Sometimes I forget that he's gone and I think, perhaps I should give him a call. Then other times it is the forefront of my thoughts. The very most important thing on my mind. I often weep about it still. Though the other day I had a realization that I could not hold back the visuals on regardless of desire.

They say that the eyes are the windows to the soul, some say that they are the doors even. Well, my father shot himself in the face, and his head exploded. Something that I see in my mind every day. It doesn't matter that I wasn't there, today's Hollywood doesn't leave much to the imagination and I have a very vividly graphic imagination. The realization I came to the other day was that if he blew his face off his beautiful eyes probably exploded as well. His eyes were such a crystalline blue, they would have been absolutely perfect had the whites not been tinted yellow from the alcohol he drank.

Tuesday, October 2, 2012

{9} Magical Hello Kitty Computer

The Magical Hello Kitty computer is back in action. Can I get a woot woot!? I am so super excited. I have had to replace the hard drive in this very machine three times, and now, I think we got it. I hope so anyhow. My sister bought me a hard drive for my birthday and her boyfriend put it in for me. I am so very blessed with all the wonderful competent people I have in my life!

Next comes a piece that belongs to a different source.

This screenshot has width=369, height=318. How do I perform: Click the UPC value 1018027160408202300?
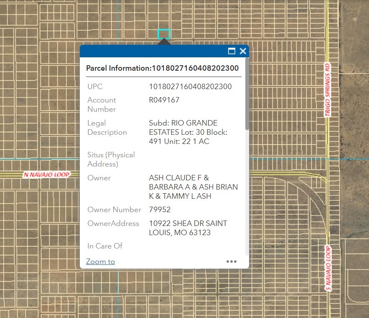190,87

Today we had to take Nate to the ER because he was puking up blood. At first I was in a panic, though I realized after we were already in the ER that he'd been sick four times today and that generally causes some bleeding in the esophagus. Well, that's the conclusion the doctor came up with four x-rays, a urine sample, and four hours later. If only I hadn't thought to panic.

I am very super happy that soon I will be moving in with Geekie and our friend. I haven't figured out what I am going to call him in the blog yet. Though, once I do, I'll let you know. He is really more Geekie's friend than mine. Really my brother's friend too. Though I do know him and we are on good terms.

If I don't get state assisted childcare our friend is going to watch Nate for me. I am just tired of my valley for a bit right now. I am really tired of my mother spending so very much time trying to control me. Its like her favorite past time. I sometimes just don't tell her things because she's going through menopause and crazy. Then I think about it and how I never have been able to get along with her.